Leave the images out and write out each entry exactly as shown.

▶ _Exercise inputs_
•••••
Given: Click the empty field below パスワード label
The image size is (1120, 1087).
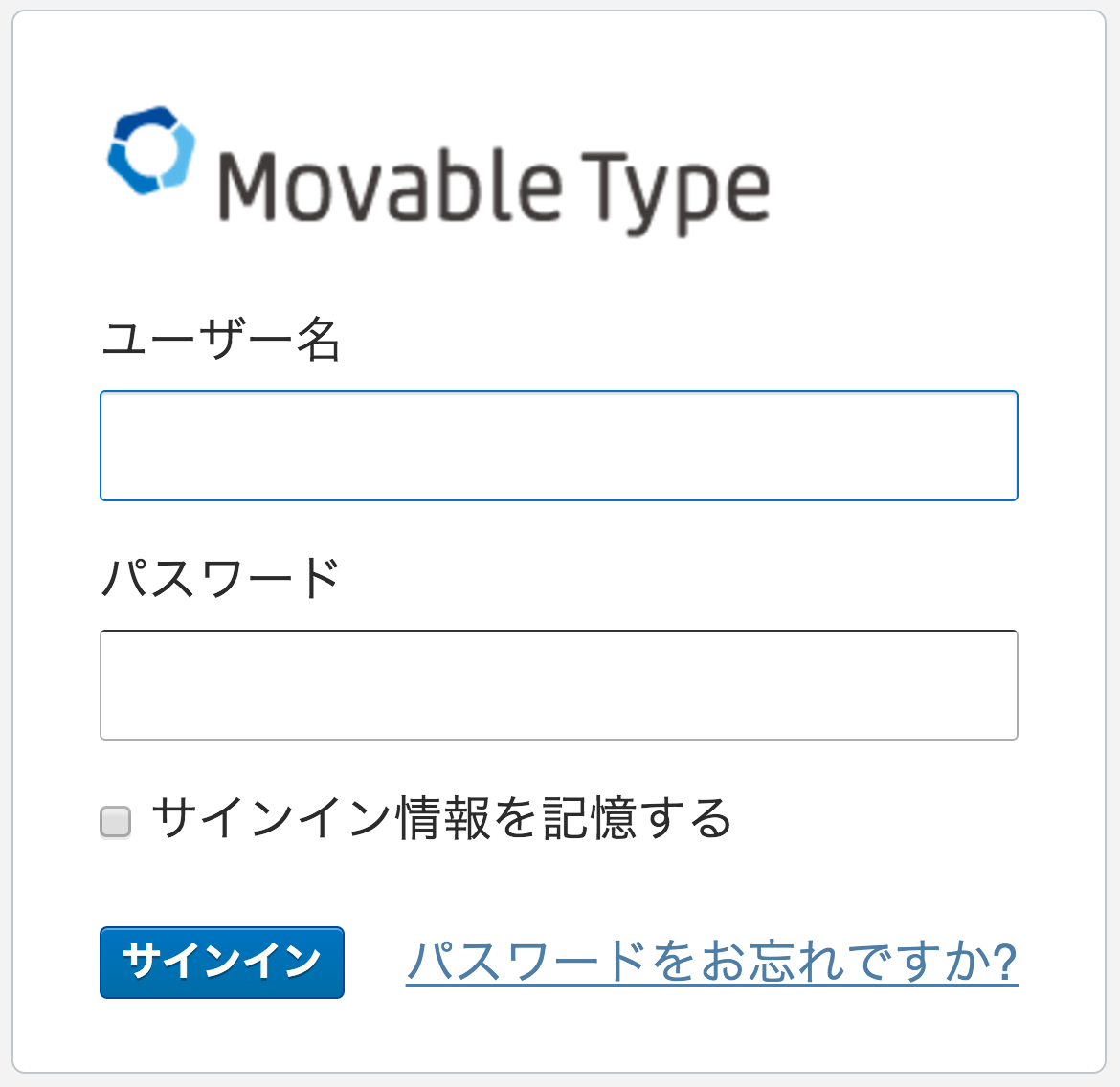Looking at the screenshot, I should point(558,685).
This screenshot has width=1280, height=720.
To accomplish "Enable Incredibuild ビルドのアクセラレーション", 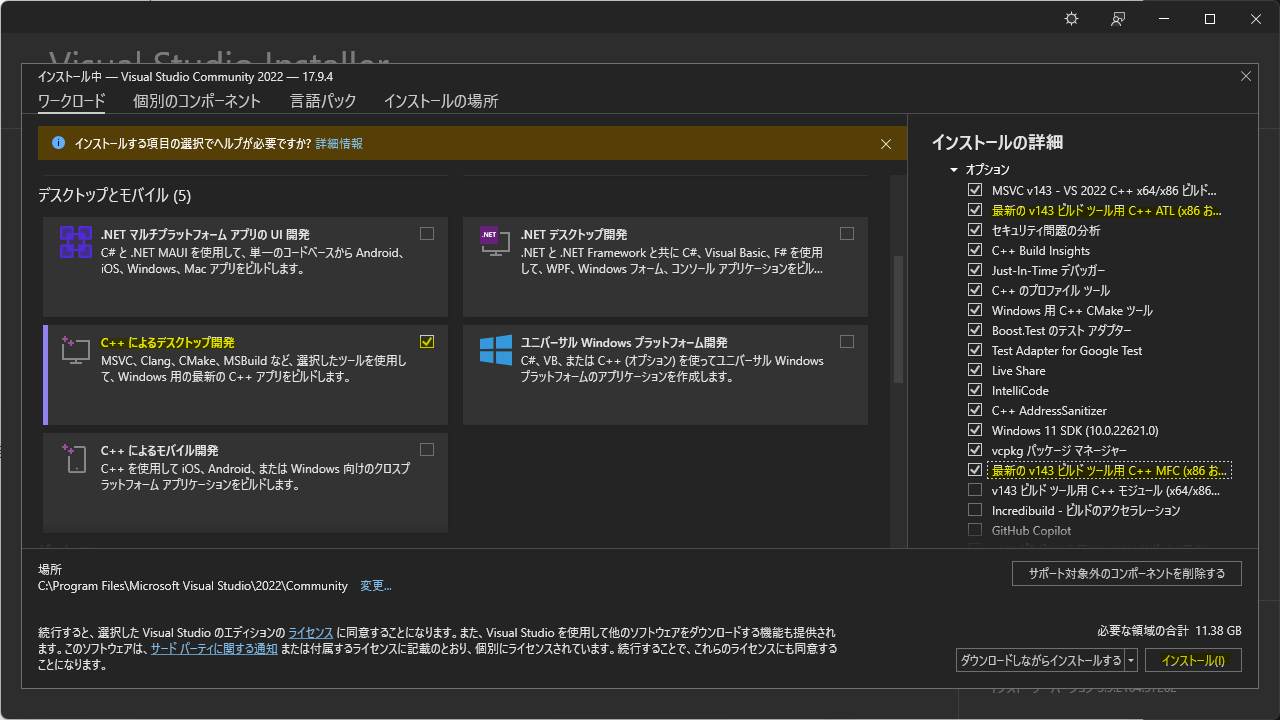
•••••
▶ _Result for this exercise_
Given: Click the empty field below パスワード label
The image size is (1120, 1087).
Looking at the screenshot, I should point(558,685).
This screenshot has width=1280, height=720.
To accomplish "Enable Incredibuild ビルドのアクセラレーション", 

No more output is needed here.